■ WHAT TO PRODUCE ■
Rewrite the listing from the line with "coordinates (90, 228)." through the end, switching "Describe" to "Identify" and leaving everything else unchanged.

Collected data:

+++

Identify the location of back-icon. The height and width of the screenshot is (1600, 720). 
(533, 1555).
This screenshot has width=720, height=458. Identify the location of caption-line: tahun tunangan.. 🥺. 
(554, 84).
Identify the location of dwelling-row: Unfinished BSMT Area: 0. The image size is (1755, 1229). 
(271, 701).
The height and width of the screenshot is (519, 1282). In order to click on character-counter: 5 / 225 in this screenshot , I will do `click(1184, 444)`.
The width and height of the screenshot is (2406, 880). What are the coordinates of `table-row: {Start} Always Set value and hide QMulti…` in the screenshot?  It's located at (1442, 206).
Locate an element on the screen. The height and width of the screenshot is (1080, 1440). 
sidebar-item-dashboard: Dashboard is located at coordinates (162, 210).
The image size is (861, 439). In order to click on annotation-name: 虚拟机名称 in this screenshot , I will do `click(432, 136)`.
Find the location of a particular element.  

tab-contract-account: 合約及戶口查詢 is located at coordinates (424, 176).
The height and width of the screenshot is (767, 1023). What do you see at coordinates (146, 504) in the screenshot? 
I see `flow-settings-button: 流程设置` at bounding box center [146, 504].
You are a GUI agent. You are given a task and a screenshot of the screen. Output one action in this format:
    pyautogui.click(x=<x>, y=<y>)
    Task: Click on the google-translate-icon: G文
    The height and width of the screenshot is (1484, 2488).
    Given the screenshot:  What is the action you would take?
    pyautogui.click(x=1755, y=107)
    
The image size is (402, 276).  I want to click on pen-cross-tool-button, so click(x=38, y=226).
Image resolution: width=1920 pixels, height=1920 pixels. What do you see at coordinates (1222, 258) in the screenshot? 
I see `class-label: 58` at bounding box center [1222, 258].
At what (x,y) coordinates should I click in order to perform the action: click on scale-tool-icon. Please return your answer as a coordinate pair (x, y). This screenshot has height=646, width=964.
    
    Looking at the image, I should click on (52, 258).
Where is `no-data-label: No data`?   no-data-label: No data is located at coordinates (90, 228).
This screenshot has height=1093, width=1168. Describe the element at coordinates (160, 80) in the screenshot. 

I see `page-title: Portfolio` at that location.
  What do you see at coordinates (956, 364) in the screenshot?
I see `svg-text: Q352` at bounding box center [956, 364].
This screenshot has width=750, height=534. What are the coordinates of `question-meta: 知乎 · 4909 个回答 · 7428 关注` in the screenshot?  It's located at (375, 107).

+++

■ RESPONSE BELOW ■
Where is `no-data-label: No data`?   no-data-label: No data is located at coordinates (90, 228).
This screenshot has height=1093, width=1168. Identify the element at coordinates (160, 80) in the screenshot. 

I see `page-title: Portfolio` at that location.
  What do you see at coordinates (956, 364) in the screenshot?
I see `svg-text: Q352` at bounding box center [956, 364].
This screenshot has width=750, height=534. What are the coordinates of `question-meta: 知乎 · 4909 个回答 · 7428 关注` in the screenshot?  It's located at (375, 107).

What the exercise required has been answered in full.